» TASK TO COMPLETE
Could you reproduce all of the records exactly?

» Records from a data collection
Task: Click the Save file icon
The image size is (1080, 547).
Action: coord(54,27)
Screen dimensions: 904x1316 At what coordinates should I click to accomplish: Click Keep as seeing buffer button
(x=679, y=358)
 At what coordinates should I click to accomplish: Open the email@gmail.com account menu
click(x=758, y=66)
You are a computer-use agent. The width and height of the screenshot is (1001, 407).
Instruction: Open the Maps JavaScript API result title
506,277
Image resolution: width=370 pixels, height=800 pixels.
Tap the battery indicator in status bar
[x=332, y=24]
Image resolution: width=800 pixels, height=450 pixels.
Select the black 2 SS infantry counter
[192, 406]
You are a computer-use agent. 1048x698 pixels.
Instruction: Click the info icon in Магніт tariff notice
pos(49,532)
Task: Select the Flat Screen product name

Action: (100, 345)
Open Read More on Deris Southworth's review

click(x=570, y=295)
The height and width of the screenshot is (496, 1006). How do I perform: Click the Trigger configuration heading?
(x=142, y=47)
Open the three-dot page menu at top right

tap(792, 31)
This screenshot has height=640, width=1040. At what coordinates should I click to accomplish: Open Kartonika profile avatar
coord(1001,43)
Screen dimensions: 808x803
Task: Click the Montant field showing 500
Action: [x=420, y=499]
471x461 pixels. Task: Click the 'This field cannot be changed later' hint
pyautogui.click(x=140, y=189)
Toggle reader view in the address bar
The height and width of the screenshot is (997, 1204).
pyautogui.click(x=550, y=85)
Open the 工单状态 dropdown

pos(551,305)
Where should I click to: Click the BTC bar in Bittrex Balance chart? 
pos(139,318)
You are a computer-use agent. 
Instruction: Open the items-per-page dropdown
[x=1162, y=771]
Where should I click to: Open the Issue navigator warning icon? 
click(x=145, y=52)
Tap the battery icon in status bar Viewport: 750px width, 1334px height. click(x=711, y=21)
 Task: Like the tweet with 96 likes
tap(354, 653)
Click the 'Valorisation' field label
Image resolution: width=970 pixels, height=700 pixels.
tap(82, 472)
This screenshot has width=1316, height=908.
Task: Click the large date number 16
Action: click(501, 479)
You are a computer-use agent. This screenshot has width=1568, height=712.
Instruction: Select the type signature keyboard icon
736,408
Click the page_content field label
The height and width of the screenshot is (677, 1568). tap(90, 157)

» EXPECTED ANSWER
Task: Click the Save file icon
The image size is (1080, 547).
Action: coord(54,27)
Screen dimensions: 904x1316 At what coordinates should I click to accomplish: Click Keep as seeing buffer button
(x=679, y=358)
 At what coordinates should I click to accomplish: Open the email@gmail.com account menu
click(x=758, y=66)
You are a computer-use agent. The width and height of the screenshot is (1001, 407).
Instruction: Open the Maps JavaScript API result title
506,277
Image resolution: width=370 pixels, height=800 pixels.
Tap the battery indicator in status bar
[x=332, y=24]
Image resolution: width=800 pixels, height=450 pixels.
Select the black 2 SS infantry counter
[192, 406]
You are a computer-use agent. 1048x698 pixels.
Instruction: Click the info icon in Магніт tariff notice
pos(49,532)
Task: Select the Flat Screen product name

Action: (100, 345)
Open Read More on Deris Southworth's review

click(x=570, y=295)
The height and width of the screenshot is (496, 1006). How do I perform: Click the Trigger configuration heading?
(x=142, y=47)
Open the three-dot page menu at top right

tap(792, 31)
This screenshot has height=640, width=1040. At what coordinates should I click to accomplish: Open Kartonika profile avatar
coord(1001,43)
Screen dimensions: 808x803
Task: Click the Montant field showing 500
Action: [x=420, y=499]
471x461 pixels. Task: Click the 'This field cannot be changed later' hint
pyautogui.click(x=140, y=189)
Toggle reader view in the address bar
The height and width of the screenshot is (997, 1204).
pyautogui.click(x=550, y=85)
Open the 工单状态 dropdown

pos(551,305)
Where should I click to: Click the BTC bar in Bittrex Balance chart? 
pos(139,318)
You are a computer-use agent. 
Instruction: Open the items-per-page dropdown
[x=1162, y=771]
Where should I click to: Open the Issue navigator warning icon? 
click(x=145, y=52)
Tap the battery icon in status bar Viewport: 750px width, 1334px height. click(x=711, y=21)
 Task: Like the tweet with 96 likes
tap(354, 653)
Click the 'Valorisation' field label
Image resolution: width=970 pixels, height=700 pixels.
tap(82, 472)
This screenshot has width=1316, height=908.
Task: Click the large date number 16
Action: click(501, 479)
You are a computer-use agent. This screenshot has width=1568, height=712.
Instruction: Select the type signature keyboard icon
736,408
Click the page_content field label
The height and width of the screenshot is (677, 1568). tap(90, 157)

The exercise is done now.